GAIA: A Data Flywheel System for Training GUI Test-Time Scaling Critic Models
Shaokang Wang, Pei Fu, Ruoceng Zhang, Shaojie Zhang, Xiuwen Xi, Jiahui Yang, Bin Qin, Ying Huang, Zhenbo Luo, Jian Luan
TL;DR
GAIA addresses the risk of irreversible GUI actions by introducing a data-driven GUI Action Critic framework. It trains an Intuitive Critic Model (ICM) on real agent actions and leverages a data flywheel to iteratively refine the critic into ICM-r2, enabling more reliable test-time action selection via a Best-of-N rollout. The approach yields significant improvements in planning and grounding across both open-source and closed-source GUI agents and generalizes to unseen models, all without retraining the base agents. By combining real-action data with a binary critique and iterative data augmentation, GAIA offers a scalable path to more robust GUI automation.
Abstract
While Large Vision-Language Models (LVLMs) have significantly advanced GUI agents' capabilities in parsing textual instructions, interpreting screen content, and executing tasks, a critical challenge persists: the irreversibility of agent operations, where a single erroneous action can trigger catastrophic deviations. To address this, we propose the GUI Action Critic's Data Flywheel System (GAIA), a training framework that enables the models to have iterative critic capabilities, which are used to improve the Test-Time Scaling (TTS) of basic GUI agents' performance.
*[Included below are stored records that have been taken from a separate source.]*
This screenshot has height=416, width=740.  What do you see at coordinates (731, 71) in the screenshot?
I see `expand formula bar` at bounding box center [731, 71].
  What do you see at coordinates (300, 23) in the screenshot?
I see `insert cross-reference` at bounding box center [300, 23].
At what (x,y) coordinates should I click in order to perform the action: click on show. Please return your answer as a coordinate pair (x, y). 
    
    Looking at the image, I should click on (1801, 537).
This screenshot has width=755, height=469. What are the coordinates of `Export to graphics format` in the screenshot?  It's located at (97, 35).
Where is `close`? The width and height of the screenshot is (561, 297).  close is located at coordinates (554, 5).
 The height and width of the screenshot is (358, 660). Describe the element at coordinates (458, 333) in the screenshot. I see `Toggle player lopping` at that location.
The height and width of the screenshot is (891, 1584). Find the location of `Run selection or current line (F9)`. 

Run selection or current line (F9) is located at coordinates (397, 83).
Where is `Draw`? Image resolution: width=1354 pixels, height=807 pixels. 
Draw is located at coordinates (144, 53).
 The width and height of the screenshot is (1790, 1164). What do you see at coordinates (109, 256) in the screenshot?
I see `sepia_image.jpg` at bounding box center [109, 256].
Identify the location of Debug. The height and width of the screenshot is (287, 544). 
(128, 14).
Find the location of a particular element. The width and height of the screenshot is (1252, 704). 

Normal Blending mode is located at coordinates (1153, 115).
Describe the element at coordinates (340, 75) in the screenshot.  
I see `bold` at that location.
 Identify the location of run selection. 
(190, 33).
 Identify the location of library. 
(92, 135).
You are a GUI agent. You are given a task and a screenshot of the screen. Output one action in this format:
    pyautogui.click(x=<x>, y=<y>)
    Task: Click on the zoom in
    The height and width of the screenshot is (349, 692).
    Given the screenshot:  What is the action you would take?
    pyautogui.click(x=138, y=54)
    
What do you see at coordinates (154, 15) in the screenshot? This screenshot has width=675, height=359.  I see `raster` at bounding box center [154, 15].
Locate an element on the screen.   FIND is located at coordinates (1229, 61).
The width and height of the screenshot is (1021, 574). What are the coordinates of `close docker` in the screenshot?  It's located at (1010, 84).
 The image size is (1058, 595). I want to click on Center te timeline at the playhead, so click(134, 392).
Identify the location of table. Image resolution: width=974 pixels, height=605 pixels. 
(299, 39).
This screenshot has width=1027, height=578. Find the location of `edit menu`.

Specifically, we train an Intuitive Critic Model (ICM) using positive and negative action examples from a base agent first. This critic evaluates the immediate correctness of the agent's intended actions, thereby selecting operations with higher success probability. Then, the initial critic guides agent actions to collect refined positive/negative samples, initiating the self-improving cycle. The augmented data then trains a second-round critic with enhanced discernment capability. We conduct experiments on various datasets and demonstrate that the proposed ICM can improve the test-time performance of various closed-source and open-source models, and the performance can be gradually improved as the data is recycled. The code and dataset will be publicly released.